In the second part of two-part series of articles about the most fascinating pubs to be found in the islands of Great Britain we will introduce several more great and original places where the patrons can enjoy both a good drink and the charming surroundings.
Tan Hill Inn, North Yorkshire
Situated in a solitary location right out in the open moorland of Tan Hill in the Pennines, at 1,732 feet (or 528m) above sea level, Tan Hill Inn is Britain’s highest standing pub. Dating back to the 17th century, this scenic Inn has been featured in many television commercials and a few films over the years. And it’s pretty remote too – in 2009, blizzard conditions caused New Year revellers to be snowed in for three whole days. However, this is not the most remote locale we will talk about.
The Old Forge, Inverie
Standing a full 7.8 miles from the nearest other pub and only accessible by ferry (unless you fancy a 17-mile hike over hilly terrain) is The Old Forge in Inverie, Scotland. Proudly known as Britain’s remotest pub, the little village of Inverie has less than 70 year-round inhabitants. Inverie is cut off from the mainland by weathered mountains and the rough waters of Loch Nevis, and its roads are not connected to the main UK network – making it a truly remote.
The Old Forge itself is now happily owned by an ex Belgian city worker, and is completely free of Wi-Fi, TV or any other kind modern technology, but there are plenty of guitars, violins and other instruments lying about. Oh, and should you attempt the (not so) perilous journey on a Wednesday, you’ll find the pub closed. For the rest of week all year round, it’s open from 12.30pm until midnight.
The Canny Man’s, Edinburgh
Known for its signature Bloody Mary drink, this Edinburgh pub & restaurant was quirky before the concept of quirky even gained popularity. Famously labyrinthine inside, with a wee capacity of just 40, this local spot has a reputation for brilliance but might prove a frosty reception to some. With every nook and cranny stuffed full of historical artefacts, memorabilia and unusual dusty bottles, this is a pub to get lost in. The food is also highly rated too – we recommend the steak.

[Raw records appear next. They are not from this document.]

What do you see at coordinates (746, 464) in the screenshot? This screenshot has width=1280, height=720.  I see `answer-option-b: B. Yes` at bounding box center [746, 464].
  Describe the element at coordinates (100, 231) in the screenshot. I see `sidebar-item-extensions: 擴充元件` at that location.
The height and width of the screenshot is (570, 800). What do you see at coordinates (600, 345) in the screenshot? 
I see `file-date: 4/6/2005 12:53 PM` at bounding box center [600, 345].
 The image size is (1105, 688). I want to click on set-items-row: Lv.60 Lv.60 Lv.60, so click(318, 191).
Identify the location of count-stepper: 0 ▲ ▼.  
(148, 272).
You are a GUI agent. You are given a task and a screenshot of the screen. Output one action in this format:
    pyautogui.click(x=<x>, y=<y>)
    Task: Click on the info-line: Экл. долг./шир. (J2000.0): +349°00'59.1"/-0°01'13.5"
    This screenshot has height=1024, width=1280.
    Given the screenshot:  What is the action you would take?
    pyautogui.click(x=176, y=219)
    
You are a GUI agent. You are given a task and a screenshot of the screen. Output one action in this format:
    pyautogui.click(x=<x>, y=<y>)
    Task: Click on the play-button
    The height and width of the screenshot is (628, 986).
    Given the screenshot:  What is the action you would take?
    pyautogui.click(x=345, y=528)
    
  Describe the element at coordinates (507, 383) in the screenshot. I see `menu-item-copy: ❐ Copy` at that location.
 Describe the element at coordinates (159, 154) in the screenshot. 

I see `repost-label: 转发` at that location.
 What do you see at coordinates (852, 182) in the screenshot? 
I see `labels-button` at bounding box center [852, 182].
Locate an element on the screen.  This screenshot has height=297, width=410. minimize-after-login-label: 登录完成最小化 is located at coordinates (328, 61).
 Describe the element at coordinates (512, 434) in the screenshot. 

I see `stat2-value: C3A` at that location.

Just don’t get on the wrong side of the bar staff!
The Luppitt Inn, Devon
Built in the 19th century, this tiny little pub is about as stripped down as it’s possible to get. Situated, as the name suggests, in the Devonshire village of Luppitt, this inn has been run in the same family for over a 100 years. With only one table, usually covered in puzzles, a few wooden seats and a grand total of one beer (locally brewed, of course) available on tap – this is hardly your local Weatherspoon’s. However, if it’s a throwback 19th century family run experience you’re after, then you can’t really go wrong. Mary, the bartender, might also ask you to solve a little puzzle before she’ll pull you a pint. Keep an eye out for that!